# Introducing New Mfg. German Made Semi-Auto Wehrmacht Weapons



## RackMaster (Oct 18, 2007)

New Mfg. German Made Semi-Auto Wehrmacht Weapons



> Manufactured in Germany by Sport Systeme Dittrich (aka. 'SSD'), all are newly made reproductions which recreate the WWII originals in exacting detail with one significant difference: their designs incorporate fire control groups (bolts, trigger mechanisms, sears, etc) which are incapable of automatic fire, not interchangeable with, and not compatible with full-auto parts. Make no mistake: as these firearms are newly manufactured 'semi-automatic only' reproductions which visually resemble but do not function as 'machine guns' they are not prohibited and may be purchased by Canadians who have a valid Possession and Acquisition Licence for Restricted firearms.
> 
> These 'semi-auto Wehrmacht weapons' offer a unique opportunity for non-grandfathered collectors to acquire and own some of the most famous firearms of WWII in spite of their ineligibility to own 'converted auto' firearms. As these are not 'prohibited long arms' they may also be transported to and from approved target ranges just like any handgun (under the owner's 'Authorization to Transport' aka. 'ATT': contact your CFO at 800-731-4000 for further details). Militaria exhibitors and living history re-enactors with a valid ATT finally have the ability to take WWII pattern 'semi-auto only' versions of the MP-38, MP-44, and MP-3008 to collectors' shows and 'WWII re-enactment' events!


 
With the prices ranging from $2300-$3000 though, it doesn't seem like a feasible purchase.

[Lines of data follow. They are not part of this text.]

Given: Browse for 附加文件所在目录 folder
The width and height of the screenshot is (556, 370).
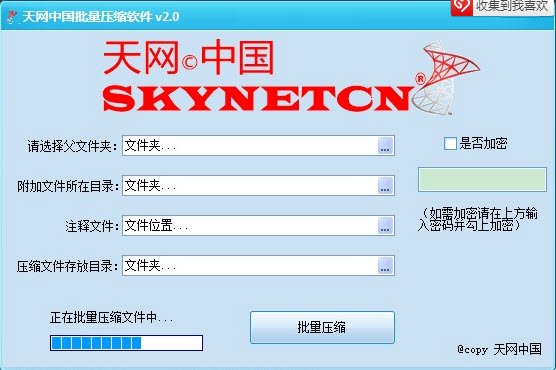Looking at the screenshot, I should click(385, 186).
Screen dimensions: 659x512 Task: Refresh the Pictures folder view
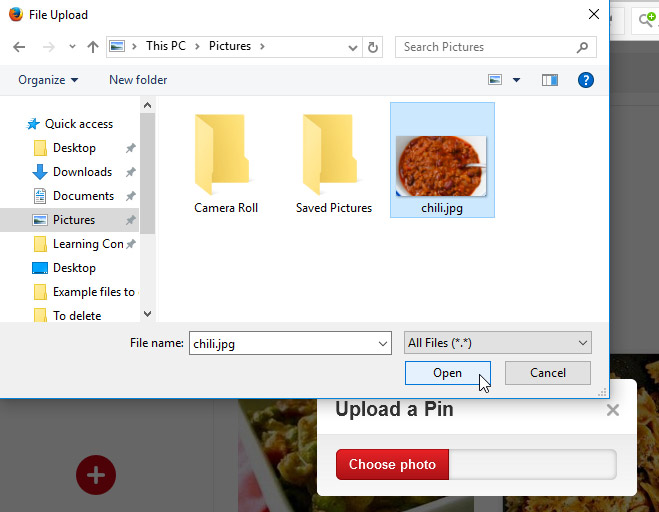coord(373,47)
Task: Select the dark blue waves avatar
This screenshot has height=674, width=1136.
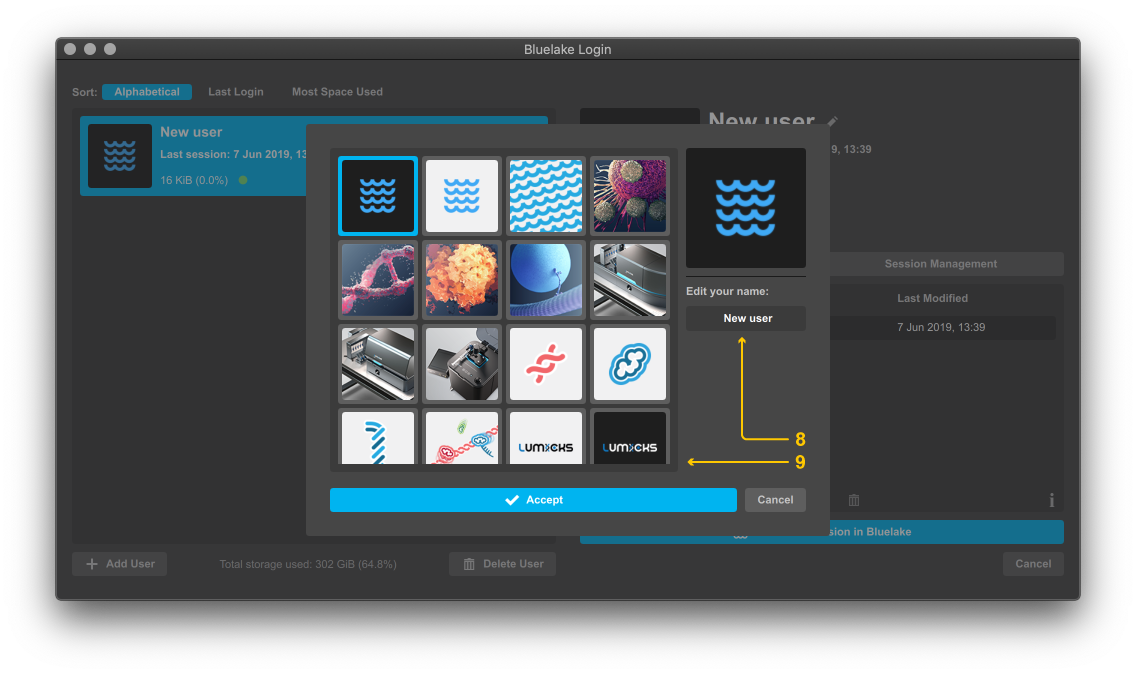Action: [x=377, y=196]
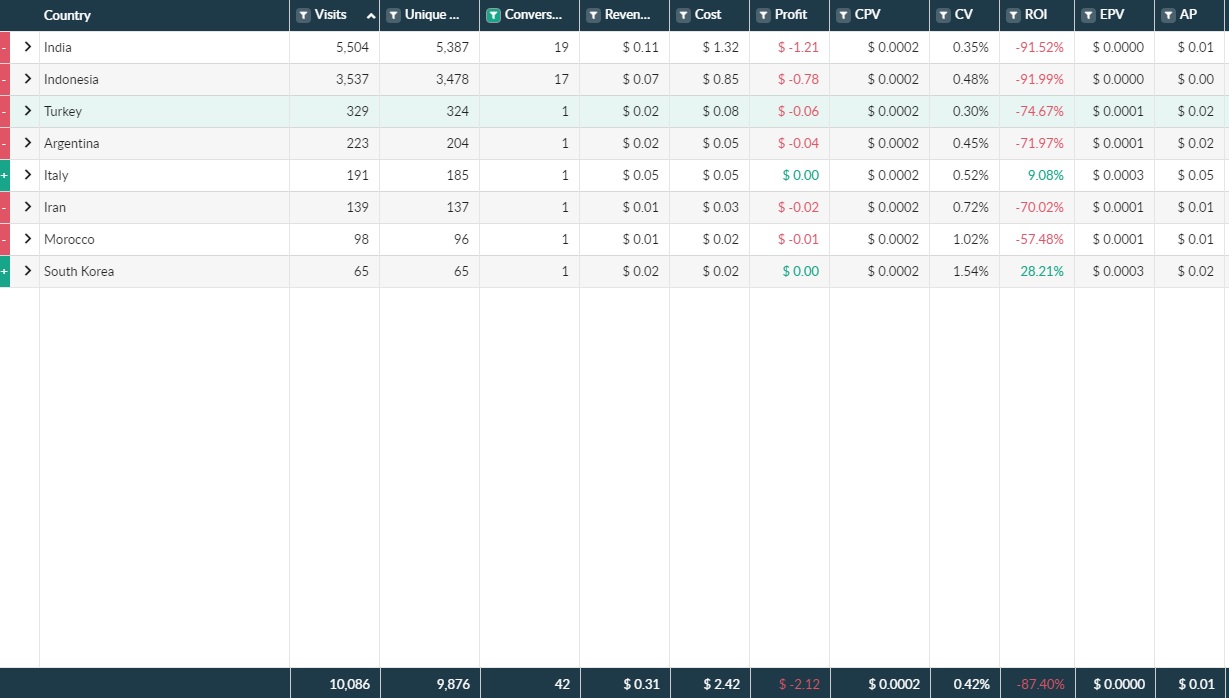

Any of you fuckers want to buy me a xmas present? ;)


----------



## 104TN (Oct 18, 2007)

That's crazy. You could MAKE a Sten guy for a fraction of that.


----------



## RackMaster (Oct 18, 2007)

I think the cost is due to the import fees and they probably only brought a few over, so they want to make a profit.

Apparently WW2 reenactment is pretty big.  

Kampfgruppe Haase:  WW2 Reenactment Units


----------



## pardus (Oct 18, 2007)

rick said:


> That's crazy. You could MAKE a Sten guy for a fraction of that.



I brought a Mk3 parts kit for $50


----------